Before you begin: Use Playlist Search to verify playlists aren't botted and to find curator contact info.
Core Principle: Presence, Not Pressure
The goal is to build relationships over time, not secure immediate placements. Show curators you're a professional artist worth supporting long-term, not someone chasing a quick win.
Recommended Contact Frequency
Initial Pitch
Send one well-crafted message introducing your music. Whether via submission platform, email, or DM, make it concise and professional. Highlight one or two achievements and explain why your track fits their playlist.
Follow-Up Messages
If you don't hear back, follow this cadence:
First follow-up: Wait 2-3 weeks after initial pitch
Second follow-up: Wait another 2-3 weeks
Third follow-up: Wait 3-4 weeks
Maximum attempts: 5 follow-ups total, then stop cold outreach to that curator
Never send more than one message per week to the same curator. Multiple messages in short succession appear desperate and can trigger spam filters.
Social Engagement Between Messages
Instead of repeatedly messaging, stay visible through light social engagement:
Comment on their posts once a week (only if they've posted since your last comment)
Share their playlist to your Instagram story and tag them
Congratulate them publicly when their playlist hits follower milestones
This keeps you on their radar without direct pressure.
How to Follow Up Effectively
When you do follow up, avoid begging for placement. Instead, show appreciation and update them on your progress:
"Hey [Name], just wanted to thank you for all the support you've shown my brand. I sent another submission on SubmitHub — no pressure, no rush, no reply needed. Really appreciate you."
Or mention new achievements:
"Quick update: the track just hit 50K streams and got featured on [blog]. Still think it'd be a great fit for [Playlist Name] when you have space."
Red Flags: When to Stop
Immediately stop outreach if a curator:
Asks for money upfront (this violates Spotify policy and often indicates botted playlists)

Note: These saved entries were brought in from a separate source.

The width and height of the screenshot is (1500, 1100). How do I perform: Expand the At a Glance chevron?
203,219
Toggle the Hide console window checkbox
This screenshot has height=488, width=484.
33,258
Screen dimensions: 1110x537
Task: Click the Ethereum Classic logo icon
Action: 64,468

Explicitly asks you to stop contacting them
Hasn't responded after 5 attempts over several months
Forward paid placement solicitations to aaron@artist.tools so we can flag those playlists publicly.
What Actually Works
Instead of aggressive follow-ups, invest in these relationship-building tactics:
Build a target list: Focus on 20-30 laser-targeted curators whose playlists genuinely match your sound, rather than blasting 200 random contacts
Offer value: If you run playlists or have a newsletter, mention ways you can support their work in return
Use submission platforms: Many curators prefer organized submissions over cold emails. If cold outreach fails after 5 attempts, try reaching them on platforms like SubmitHub or SubmitLink instead
Focus on new releases: Curators are more likely to respond to fresh tracks. Each new release gives you a legitimate reason to re-engage
Platform-Specific Notes
Submission Platforms (SubmitHub, SubmitLink)
These platforms have built-in rate limits, so over-messaging isn't usually an issue. You can submit multiple tracks to the same curator over time as long as each is a new release.
Email Outreach
Email services may flag your account if you send too many messages to non-responsive recipients. Keep your total cold outreach volume reasonable (under 50 new contacts per week).
Instagram DMs
Instagram may limit your ability to send DMs if you message too many people who don't follow you back. Avoid sending more than 20-30 cold DMs per day.
Remember: One genuine relationship with a curator who regularly supports your releases is worth more than 100 ignored cold pitches.